Ibas hanya mengangguk.
“A-ada sebuah keluarga di apartemen. Keluarga ini selalu makan dengan cara delivery order. Suatu saat mereka memesan pizza. Tak sampai tiga puluh menit, pengantar pizza pun datang. Setelah menerima pizzanya, sang ayah menusuk pengantar pizza berkali-kali. Yang hendak mereka makan bukanlah pizzanya tapi pengantar pizzanya. Ya, rupanya mereka adalah keluarga kanibal. Akhirnya mereka memiliki pasokan makanan untuk beberapa hari.” Ibas bercerita dengan cukup lancar.
Suara tawa dari sang narapidana menggelegar. Mendengarnya Ibas langsung membuang napas lega. Semua anak ikut senang dengan keberhasilan Ibas telah lolos dari lubang kematian. Itu makin meyakinkan jika cerita seramlah satu-satunya cara untuk bisa selamat. Cerita semacam pembunuhan itulah yang ingin didengar oleh narapidana itu. Semakin sadis ceritanya, semakin kencang pula tawa sang narapidana. Sungguh selera psikopat.
Kemudian mereka satu persatu menceritakan kisah yang tak lazim dan penuh darah. Setiap cerita yang diperdengarkan, narapadina itu tergelak. Baginya, cerita-cerita itu menjadi komedi di telinganya. Dan ajaibnya, setelah itu tak ada lagi jatuh korban hingga orang yang duduk paling depan. Semuanya selamat.
Setelah narapidana itu menertawakan cerita orang yang duduk di pojok depan, ia pun menghilang secara otomatis. Kursi listrik yang menyesakkan itu juga tiba-tiba menghilang dan berubah menjadi kursi kayu seperti semula. Game ketiga telah berakhir.
Suara riuh dan ramai terdengar di kelas itu. Mereka menangis bersyukur masih hidup. Mereka kembali berterima kasih secara berkerumun serta memuji Gian terus menerus. Ada yang merangkul bahkan memeluknya saking tak bisa mengendalikan rasa puas dan leganya.
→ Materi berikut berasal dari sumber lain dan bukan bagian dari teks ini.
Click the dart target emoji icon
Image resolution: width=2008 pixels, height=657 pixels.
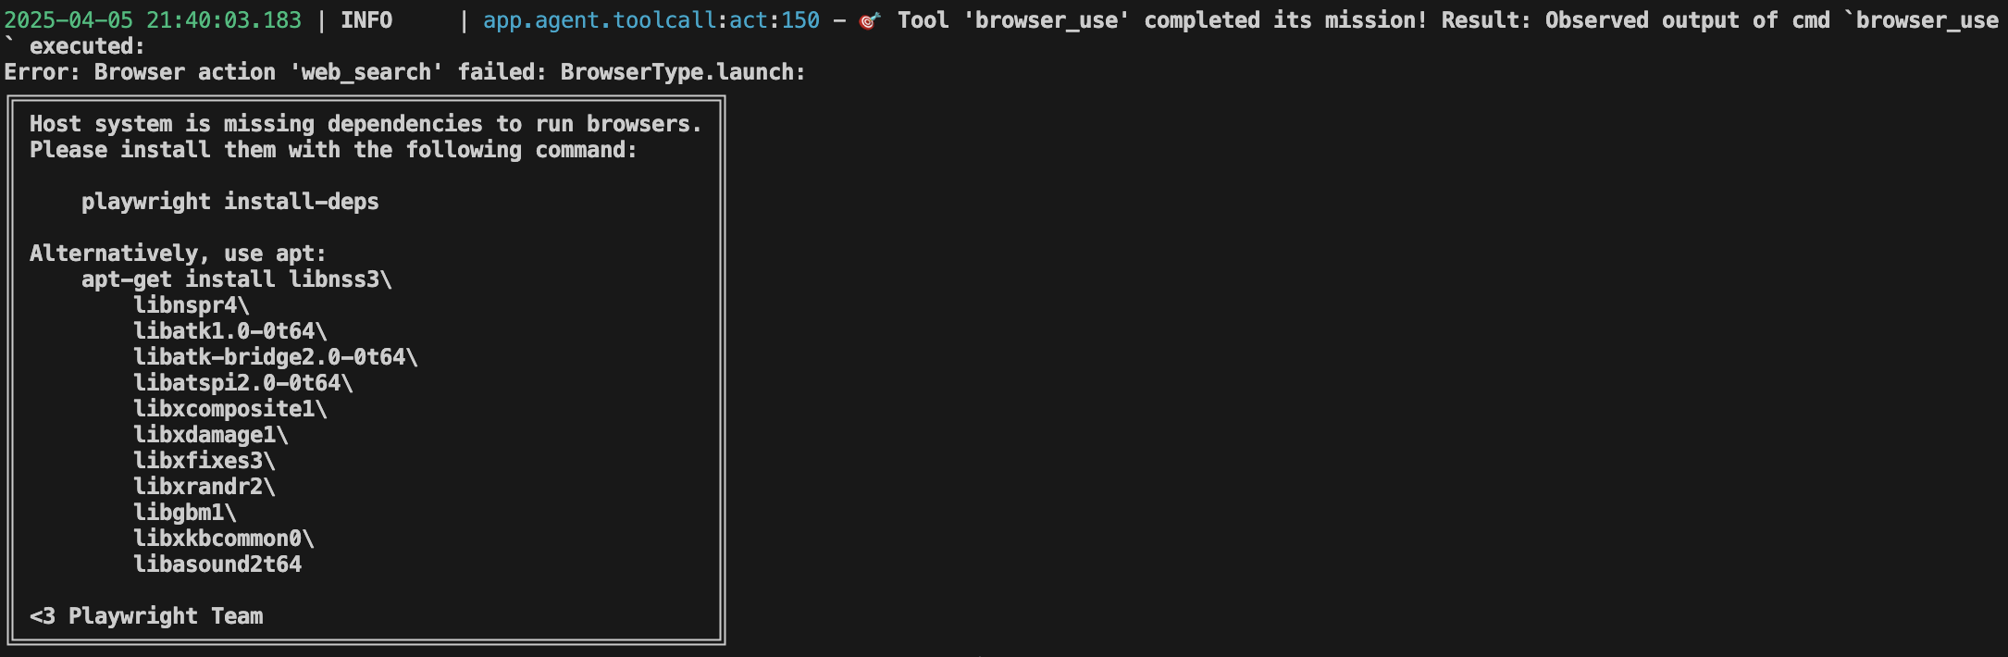tap(870, 20)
Tentu saja membuat laki-laki pendiam itu risih dan mengatakan jika itu sudah sepantasnya dilakukan. Ia tak mengharapkan timbal balik apapun.
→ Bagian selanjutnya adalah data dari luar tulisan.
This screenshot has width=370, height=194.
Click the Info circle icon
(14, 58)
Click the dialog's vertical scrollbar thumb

“Kalian jangan terlalu senang,” ucap Gian setelah menerima semua rasa terima kasih itu, teman-temannya masih berdiri mengelilinginya. “Game ini masih berlanjut. Masih ada game-game berikutnya. Gue cuma mau bilang tetap waspada. Jangan lengah.”
Mendengar kata game belum berakhir, air muka anak-anak yang penuh gembira berangsur lenyap. Seketika lutut-lutut mereka rapuh bagai kursi reyot. Seolah semangat yang menggelora tadi menguap hilang entah kemana. Pandangan pun gelap dan kosong.
“Gian, kita tahu game belum selesai, tapi jangan ingetin gitu dong!” sungut Hara.